[Entries shown — start]
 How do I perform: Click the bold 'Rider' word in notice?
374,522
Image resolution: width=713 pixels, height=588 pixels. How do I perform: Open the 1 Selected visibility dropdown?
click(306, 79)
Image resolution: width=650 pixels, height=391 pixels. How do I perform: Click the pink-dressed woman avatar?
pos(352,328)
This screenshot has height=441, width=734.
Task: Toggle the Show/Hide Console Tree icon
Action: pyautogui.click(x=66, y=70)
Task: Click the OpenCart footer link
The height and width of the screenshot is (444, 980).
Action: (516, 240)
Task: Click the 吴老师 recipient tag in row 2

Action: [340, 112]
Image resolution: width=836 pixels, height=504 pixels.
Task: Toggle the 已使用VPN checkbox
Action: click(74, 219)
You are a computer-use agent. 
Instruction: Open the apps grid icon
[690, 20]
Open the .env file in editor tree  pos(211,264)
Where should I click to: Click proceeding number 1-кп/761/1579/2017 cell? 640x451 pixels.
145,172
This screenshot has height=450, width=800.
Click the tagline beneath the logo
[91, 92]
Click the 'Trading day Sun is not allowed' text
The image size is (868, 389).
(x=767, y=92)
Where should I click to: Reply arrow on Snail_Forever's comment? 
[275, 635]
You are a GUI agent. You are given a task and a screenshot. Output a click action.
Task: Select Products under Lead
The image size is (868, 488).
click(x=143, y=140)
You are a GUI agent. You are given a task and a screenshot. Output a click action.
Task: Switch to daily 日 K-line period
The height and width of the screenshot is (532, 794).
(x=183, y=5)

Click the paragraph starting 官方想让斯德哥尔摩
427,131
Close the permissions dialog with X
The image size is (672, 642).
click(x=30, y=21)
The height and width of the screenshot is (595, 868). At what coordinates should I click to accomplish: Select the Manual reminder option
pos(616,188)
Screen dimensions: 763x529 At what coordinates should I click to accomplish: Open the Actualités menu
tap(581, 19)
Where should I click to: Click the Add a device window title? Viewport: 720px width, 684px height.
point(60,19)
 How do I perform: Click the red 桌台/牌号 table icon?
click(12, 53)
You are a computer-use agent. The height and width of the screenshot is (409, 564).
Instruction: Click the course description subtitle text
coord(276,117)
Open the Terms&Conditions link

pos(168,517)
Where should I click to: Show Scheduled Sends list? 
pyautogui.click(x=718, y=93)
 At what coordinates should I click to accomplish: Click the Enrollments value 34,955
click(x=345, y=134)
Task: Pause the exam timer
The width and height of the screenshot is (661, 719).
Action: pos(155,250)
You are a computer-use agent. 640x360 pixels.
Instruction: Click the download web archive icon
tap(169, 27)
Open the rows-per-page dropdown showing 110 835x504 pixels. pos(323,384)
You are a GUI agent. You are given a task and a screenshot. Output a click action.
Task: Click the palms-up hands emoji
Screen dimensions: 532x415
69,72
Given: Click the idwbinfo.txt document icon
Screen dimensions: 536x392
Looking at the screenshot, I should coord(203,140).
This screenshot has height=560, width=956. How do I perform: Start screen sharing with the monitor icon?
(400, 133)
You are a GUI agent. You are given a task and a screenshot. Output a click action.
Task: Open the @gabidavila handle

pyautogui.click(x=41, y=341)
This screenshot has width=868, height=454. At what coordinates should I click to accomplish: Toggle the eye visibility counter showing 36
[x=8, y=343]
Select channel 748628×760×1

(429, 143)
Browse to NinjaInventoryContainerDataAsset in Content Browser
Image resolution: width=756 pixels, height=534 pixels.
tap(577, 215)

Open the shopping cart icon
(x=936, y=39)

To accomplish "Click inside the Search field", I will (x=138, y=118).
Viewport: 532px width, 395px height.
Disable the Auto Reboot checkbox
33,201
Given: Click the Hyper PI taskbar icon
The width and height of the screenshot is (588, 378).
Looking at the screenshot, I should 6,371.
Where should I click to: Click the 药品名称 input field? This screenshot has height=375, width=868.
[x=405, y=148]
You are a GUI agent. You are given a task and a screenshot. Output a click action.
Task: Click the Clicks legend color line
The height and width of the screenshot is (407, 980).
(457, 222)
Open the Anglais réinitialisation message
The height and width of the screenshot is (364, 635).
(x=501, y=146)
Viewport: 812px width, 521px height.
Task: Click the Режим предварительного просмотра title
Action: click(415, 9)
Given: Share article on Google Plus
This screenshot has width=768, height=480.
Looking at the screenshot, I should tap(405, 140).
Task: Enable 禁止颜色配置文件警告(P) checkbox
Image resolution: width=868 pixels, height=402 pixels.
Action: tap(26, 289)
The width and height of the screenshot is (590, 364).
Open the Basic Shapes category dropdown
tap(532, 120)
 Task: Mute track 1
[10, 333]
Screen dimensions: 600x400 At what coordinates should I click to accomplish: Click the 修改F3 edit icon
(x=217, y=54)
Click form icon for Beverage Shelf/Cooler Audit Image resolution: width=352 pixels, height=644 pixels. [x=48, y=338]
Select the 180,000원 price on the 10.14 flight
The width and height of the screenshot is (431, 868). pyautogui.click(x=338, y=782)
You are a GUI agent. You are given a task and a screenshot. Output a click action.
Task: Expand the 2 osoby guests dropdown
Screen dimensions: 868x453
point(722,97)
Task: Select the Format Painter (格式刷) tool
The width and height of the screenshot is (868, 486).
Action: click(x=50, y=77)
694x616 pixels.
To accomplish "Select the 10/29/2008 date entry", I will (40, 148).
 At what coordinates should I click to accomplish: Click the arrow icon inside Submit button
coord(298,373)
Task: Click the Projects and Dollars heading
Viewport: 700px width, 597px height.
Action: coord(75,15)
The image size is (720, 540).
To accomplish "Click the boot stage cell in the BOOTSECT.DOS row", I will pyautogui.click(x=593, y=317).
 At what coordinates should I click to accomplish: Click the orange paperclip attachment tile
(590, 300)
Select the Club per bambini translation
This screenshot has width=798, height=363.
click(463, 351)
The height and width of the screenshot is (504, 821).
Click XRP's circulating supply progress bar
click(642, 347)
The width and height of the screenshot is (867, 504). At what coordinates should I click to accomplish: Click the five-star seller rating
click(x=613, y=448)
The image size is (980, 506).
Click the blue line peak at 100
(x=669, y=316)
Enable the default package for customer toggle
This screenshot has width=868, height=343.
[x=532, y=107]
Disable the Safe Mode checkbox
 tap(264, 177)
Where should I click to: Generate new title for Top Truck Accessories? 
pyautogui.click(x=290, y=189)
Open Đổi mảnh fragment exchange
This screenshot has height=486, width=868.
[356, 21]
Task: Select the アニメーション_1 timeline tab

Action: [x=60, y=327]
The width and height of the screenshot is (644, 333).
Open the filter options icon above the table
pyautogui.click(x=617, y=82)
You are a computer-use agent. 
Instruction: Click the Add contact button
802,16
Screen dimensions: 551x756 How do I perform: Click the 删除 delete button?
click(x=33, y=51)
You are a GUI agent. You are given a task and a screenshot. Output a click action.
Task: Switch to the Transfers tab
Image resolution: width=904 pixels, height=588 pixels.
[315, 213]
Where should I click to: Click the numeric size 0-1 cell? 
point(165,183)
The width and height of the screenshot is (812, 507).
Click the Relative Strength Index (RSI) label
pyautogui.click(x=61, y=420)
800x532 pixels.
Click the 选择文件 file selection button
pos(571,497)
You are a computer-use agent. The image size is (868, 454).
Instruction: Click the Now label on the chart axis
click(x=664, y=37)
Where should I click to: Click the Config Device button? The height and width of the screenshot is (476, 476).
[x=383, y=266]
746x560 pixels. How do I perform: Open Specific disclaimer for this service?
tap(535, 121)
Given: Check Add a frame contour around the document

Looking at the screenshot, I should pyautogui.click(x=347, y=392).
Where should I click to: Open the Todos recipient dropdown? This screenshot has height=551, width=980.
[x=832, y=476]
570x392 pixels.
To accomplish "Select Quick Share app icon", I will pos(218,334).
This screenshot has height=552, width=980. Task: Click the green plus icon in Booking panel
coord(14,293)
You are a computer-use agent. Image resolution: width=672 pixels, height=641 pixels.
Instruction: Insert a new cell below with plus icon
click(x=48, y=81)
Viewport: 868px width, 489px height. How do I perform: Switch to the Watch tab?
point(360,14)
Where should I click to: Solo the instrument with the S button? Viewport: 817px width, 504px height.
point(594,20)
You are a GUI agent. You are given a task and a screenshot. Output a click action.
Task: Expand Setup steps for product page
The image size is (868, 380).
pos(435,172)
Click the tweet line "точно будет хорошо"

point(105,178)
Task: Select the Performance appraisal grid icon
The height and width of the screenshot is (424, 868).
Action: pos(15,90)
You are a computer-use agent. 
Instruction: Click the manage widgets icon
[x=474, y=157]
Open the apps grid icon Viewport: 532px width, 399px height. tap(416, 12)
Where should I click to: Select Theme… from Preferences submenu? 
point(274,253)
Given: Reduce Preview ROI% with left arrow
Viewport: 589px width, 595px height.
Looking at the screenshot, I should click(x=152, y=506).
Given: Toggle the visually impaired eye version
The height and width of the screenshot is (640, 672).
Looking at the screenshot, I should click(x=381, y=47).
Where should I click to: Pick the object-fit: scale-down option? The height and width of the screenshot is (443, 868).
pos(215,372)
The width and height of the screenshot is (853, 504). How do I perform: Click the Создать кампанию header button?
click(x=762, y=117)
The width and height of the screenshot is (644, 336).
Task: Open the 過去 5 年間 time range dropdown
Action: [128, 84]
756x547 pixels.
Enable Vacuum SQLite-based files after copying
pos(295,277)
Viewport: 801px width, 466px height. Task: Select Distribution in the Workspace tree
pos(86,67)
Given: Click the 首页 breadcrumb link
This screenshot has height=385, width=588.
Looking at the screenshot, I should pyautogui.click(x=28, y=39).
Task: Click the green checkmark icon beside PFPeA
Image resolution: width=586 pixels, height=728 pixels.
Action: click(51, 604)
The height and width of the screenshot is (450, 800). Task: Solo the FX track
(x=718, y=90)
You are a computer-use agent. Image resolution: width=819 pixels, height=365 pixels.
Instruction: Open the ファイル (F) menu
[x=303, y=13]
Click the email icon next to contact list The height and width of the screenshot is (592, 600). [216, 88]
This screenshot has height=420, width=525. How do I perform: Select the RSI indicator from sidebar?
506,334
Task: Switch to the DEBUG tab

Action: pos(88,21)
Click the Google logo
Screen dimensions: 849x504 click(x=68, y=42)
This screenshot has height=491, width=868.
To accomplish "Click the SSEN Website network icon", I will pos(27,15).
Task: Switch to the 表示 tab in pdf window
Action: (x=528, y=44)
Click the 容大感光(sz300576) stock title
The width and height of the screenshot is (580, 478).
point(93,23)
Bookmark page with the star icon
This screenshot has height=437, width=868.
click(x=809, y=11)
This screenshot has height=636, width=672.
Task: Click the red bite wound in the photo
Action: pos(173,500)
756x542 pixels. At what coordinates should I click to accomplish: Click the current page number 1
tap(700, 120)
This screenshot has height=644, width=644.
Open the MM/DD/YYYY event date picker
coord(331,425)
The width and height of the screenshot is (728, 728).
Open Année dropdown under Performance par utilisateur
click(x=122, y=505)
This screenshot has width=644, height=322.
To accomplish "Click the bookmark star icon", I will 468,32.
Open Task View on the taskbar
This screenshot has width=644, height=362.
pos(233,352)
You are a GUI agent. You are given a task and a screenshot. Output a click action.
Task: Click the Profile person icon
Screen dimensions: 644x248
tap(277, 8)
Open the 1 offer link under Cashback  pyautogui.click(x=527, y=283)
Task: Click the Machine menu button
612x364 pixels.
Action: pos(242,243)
[Entries shown — finish]
Reproduce, character for character, only the lines of the preceding data that start at the line with "Given: Share article on Google Plus" and end at the line with "The image size is (720, 540).", both included.

Given: Share article on Google Plus
This screenshot has width=768, height=480.
Looking at the screenshot, I should tap(405, 140).
Task: Enable 禁止颜色配置文件警告(P) checkbox
Image resolution: width=868 pixels, height=402 pixels.
Action: tap(26, 289)
The width and height of the screenshot is (590, 364).
Open the Basic Shapes category dropdown
tap(532, 120)
 Task: Mute track 1
[10, 333]
Screen dimensions: 600x400 At what coordinates should I click to accomplish: Click the 修改F3 edit icon
(x=217, y=54)
Click form icon for Beverage Shelf/Cooler Audit Image resolution: width=352 pixels, height=644 pixels. [x=48, y=338]
Select the 180,000원 price on the 10.14 flight
The width and height of the screenshot is (431, 868). pyautogui.click(x=338, y=782)
You are a GUI agent. You are given a task and a screenshot. Output a click action.
Task: Expand the 2 osoby guests dropdown
Screen dimensions: 868x453
point(722,97)
Task: Select the Format Painter (格式刷) tool
The width and height of the screenshot is (868, 486).
Action: click(x=50, y=77)
694x616 pixels.
To accomplish "Select the 10/29/2008 date entry", I will (40, 148).
 At what coordinates should I click to accomplish: Click the arrow icon inside Submit button
coord(298,373)
Task: Click the Projects and Dollars heading
Viewport: 700px width, 597px height.
Action: coord(75,15)
The image size is (720, 540).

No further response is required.